| Kufe’de yetişen Velilerden Meymun bin Mihran hazretleri “rahmetullahi aleyh”, bir gün cemaatine;
 - Allahü teâlâ bizleri her işimizde Resulullah efendimiz aleyhisselama uymakla şereflendirsin, buyurdu. Çünkü cenâb-ı Hak Ona uyulmasını çok sever. Ona uymanın ufak bir zerresi, dünya ve ahiret nimetlerinden daha üstündür. İsterse uyku olsun.
 
 Sordular:
 - Uyku da mı efendim?
 
 - Evet. Çünkü Resulullah efendimize uyarak uyunursa, “ibadet” olur. Yine Ona uymayı düşünerek Bayram günü oruç tutmayıp yiyip içmek, Ona uymaksızın tutulan nice oruçlardan kıymetlidir.
 
 Sordular:
 - Zekat da böyle midir efendim?
 
 - Elbette. Efendimiz aleyhisselama uyarak fakire verilen az bir “zekat”, kendi arzusu ile “sadaka” olarak verilen yüz binlerce altından üstündür.
 
 Sonra şunu anlattı:
 
 Hazret-i Ömer "radıyallahü teâlâ anh" halife iken, bir sabah namazını eshaba kıldırdıktan sonra cemaati şöyle bir tarayıp, birini göremeyince;
 - Filan kimseyi göremiyorum. Yoksa cemaate gelmedi mi? Diye sordu.
 
 Sahabiler;
 - O, geceleri uyumaz, ibadet yapar, dediler. Belki şimdi uyku bastırmıştır.
 
 Hazret-i Ömer’in cevabı manidardı:
 - “Keşke bütün gece uyusaydı da, sabah namazını cemaatle kılsaydı”.
 
 Ve hikmetini açıkladı:
 - Çünkü dinimiz cemaate önem verir. Önemliyi bırakıp da nafile ile uğraşmak akıl kârı değildir.
 
 “Ben...” demeyin!
 
 Bir gün de talebelerine karşı;
 - Evlatlarım, İslam’a hizmet ederken bile “Ben yaptım, ben ettim...” demeyin, buyurdu.
 
 Ve ilave etti:
 - Çünkü böyle söylemek bidattır.
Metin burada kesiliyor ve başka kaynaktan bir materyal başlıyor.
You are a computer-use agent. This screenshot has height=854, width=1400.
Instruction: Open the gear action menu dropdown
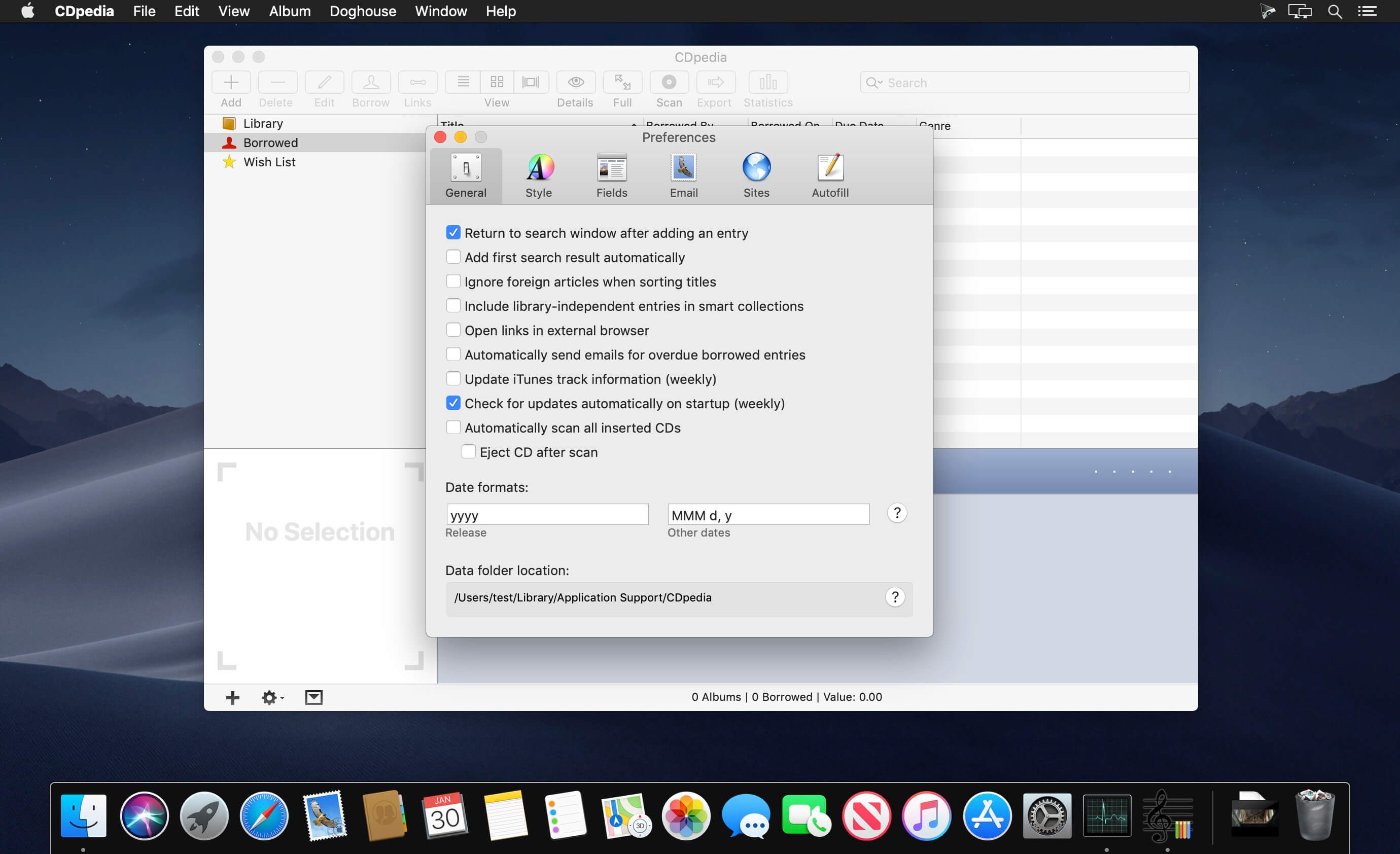point(272,697)
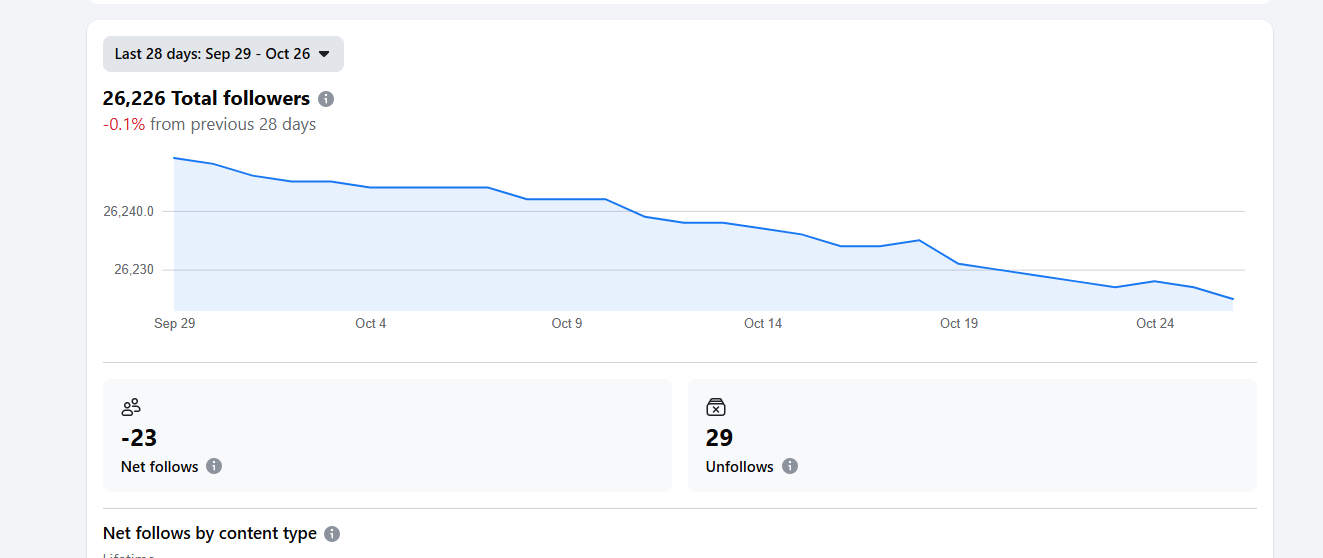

Bidat ehli ise Cehenneme girecektir. Ayrıca “Ben...” diyenler, feyze kavuşamazlar.
 
 Sordular:
 - Ne tavsiye edersiniz efendim?
 
 - Nefsinizi aradan çekiniz. Kimseyi tenkit etmeyiniz. Yapmadığınızı söylemeyiniz. Kendinizi beğenmeyiniz. Hatta kendinizden iğreniniz.
 
 - Kendimizden mi iğrenelim efendim?
 - Evet. Kendinden tiksinmeyen, huzura eremez.